People dont like it when other people copy the mods on their car. Business people hate when other people copy their products. People hate it when others copy protects made by a business men that also happen to be fellow enthusiasts. More or less go ahead and make your own, but nobody is going to help you take money that charlie should get for doing the hard work. /thread


----------



## cablekid (Apr 26, 2011)

Where did i say " Can anyone give me a trace to copy this product and start selling it"??

What mods did i copy from another car?

Please let me know.


----------



## PLAYED TT (Oct 17, 2010)

That was a metaphor :sly: 
What I'm saying is be original and figure it out for your self or pay the dues to the man with the product.


----------



## cablekid (Apr 26, 2011)

PLAYED TT said:


> That was a metaphor :sly:
> What I'm saying is be original and figure it out for your self or pay the dues to the man with the product.


I will.... Cutting a cardboard cut out will actually be better then a trace


----------



## PLAYED TT (Oct 17, 2010)

Ok that's different.

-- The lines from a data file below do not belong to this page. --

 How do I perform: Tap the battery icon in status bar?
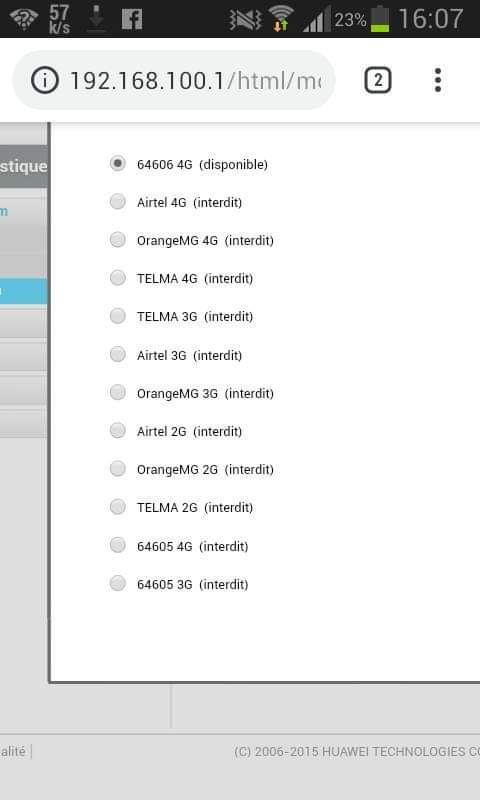point(380,19)
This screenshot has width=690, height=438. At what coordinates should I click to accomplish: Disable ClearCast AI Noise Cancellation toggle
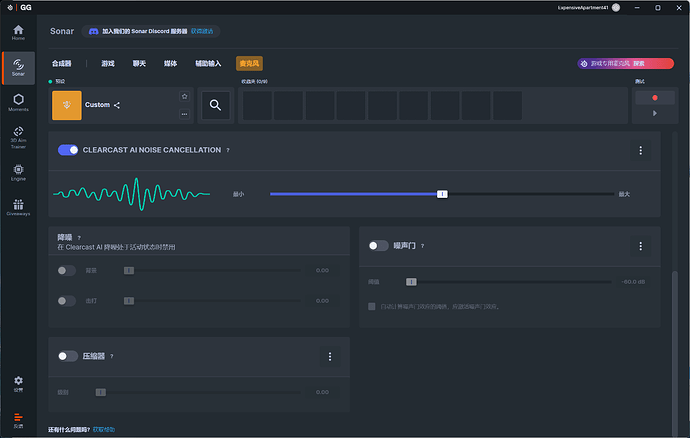tap(68, 150)
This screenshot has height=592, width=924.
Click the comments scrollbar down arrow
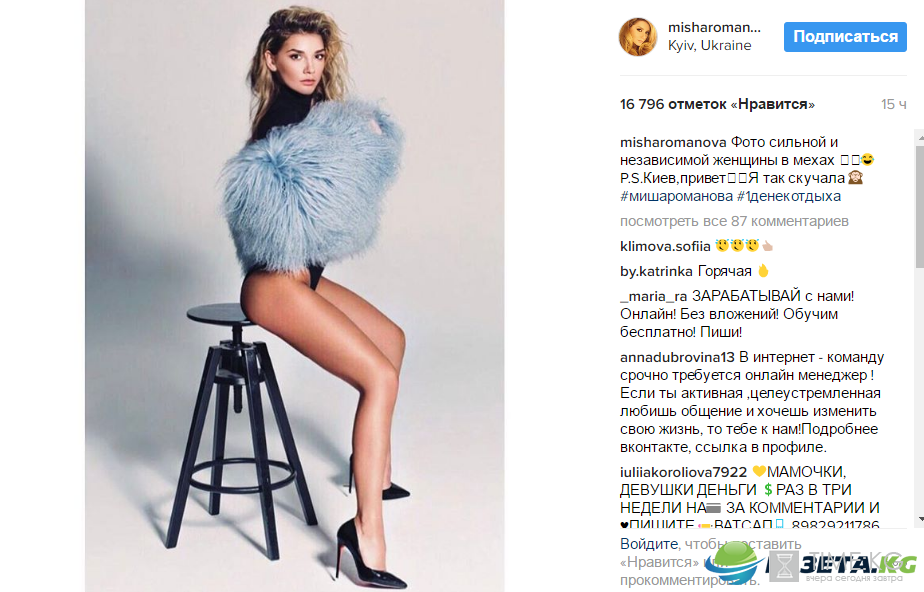(920, 520)
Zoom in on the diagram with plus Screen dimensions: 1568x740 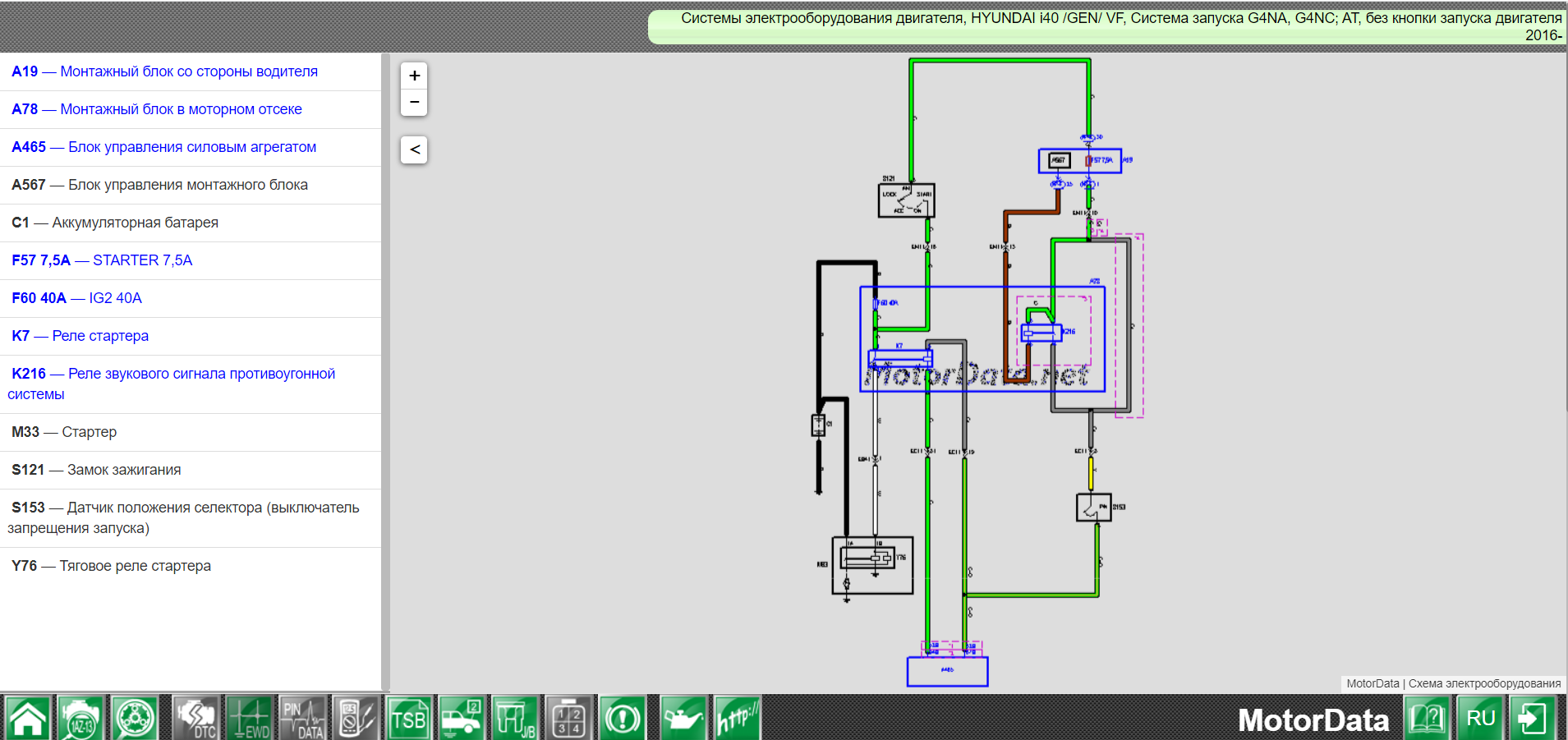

Have at it then


----------



## cablekid (Apr 26, 2011)

Im going to run a Cardboard gate!!!  lol

Painted silver of course


----------



## PLAYED TT (Oct 17, 2010)

Haha


----------



## ILLA NOIZ (Jul 2, 2007)

This guy = everything wrong with the prices of the MK1 TT's going down. :facepalm:

Why bother responding to any of his threads or questions... They all end the same. 

eace:


----------



## cablekid (Apr 26, 2011)

ILLA NOIZ said:


> This guy = everything wrong with the prices of the MK1 TT's going down. :facepalm:
> 
> Why bother responding to any of his threads or questions... They all end the same.
> 
> eace:


 I win it all ha :laugh:


----------



## NiceTTs_13 (May 9, 2010)

Gtfo ghetto fukk


----------



## cablekid (Apr 26, 2011)

If i leave where would i go?

Template almost done  

5th gear wont line up.. Gotta redo it..


----------



## Mantvis (Jan 1, 2010)

i don't understand why is everyone bashing on cable??
just like he said, if your doing something at home and not buying it the way it "should be" then you are doing it wrong?
Hell no, its called being smart and saving the money, plus actually DOING something for the car that you'll be looking at everyday.
I DO understand that he did asked for the dimensions, which was kind of wrong... but hey come on give him a break.. Have you ever copied your friends HW? exactly...


----------



## cablekid (Apr 26, 2011)

:wave:


----------



## PLAYED TT (Oct 17, 2010)

Mantvis said:


> i don't understand why is everyone bashing on cable??
> just like he said, if your doing something at home and not buying it the way it "should be" then you are doing it wrong?
> Hell no, its called being smart and saving the money, plus actually DOING something for the car that you'll be looking at everyday.
> I DO understand that he did asked for the dimensions, which was kind of wrong... but hey come on give him a break.. Have you ever copied your friends HW? exactly...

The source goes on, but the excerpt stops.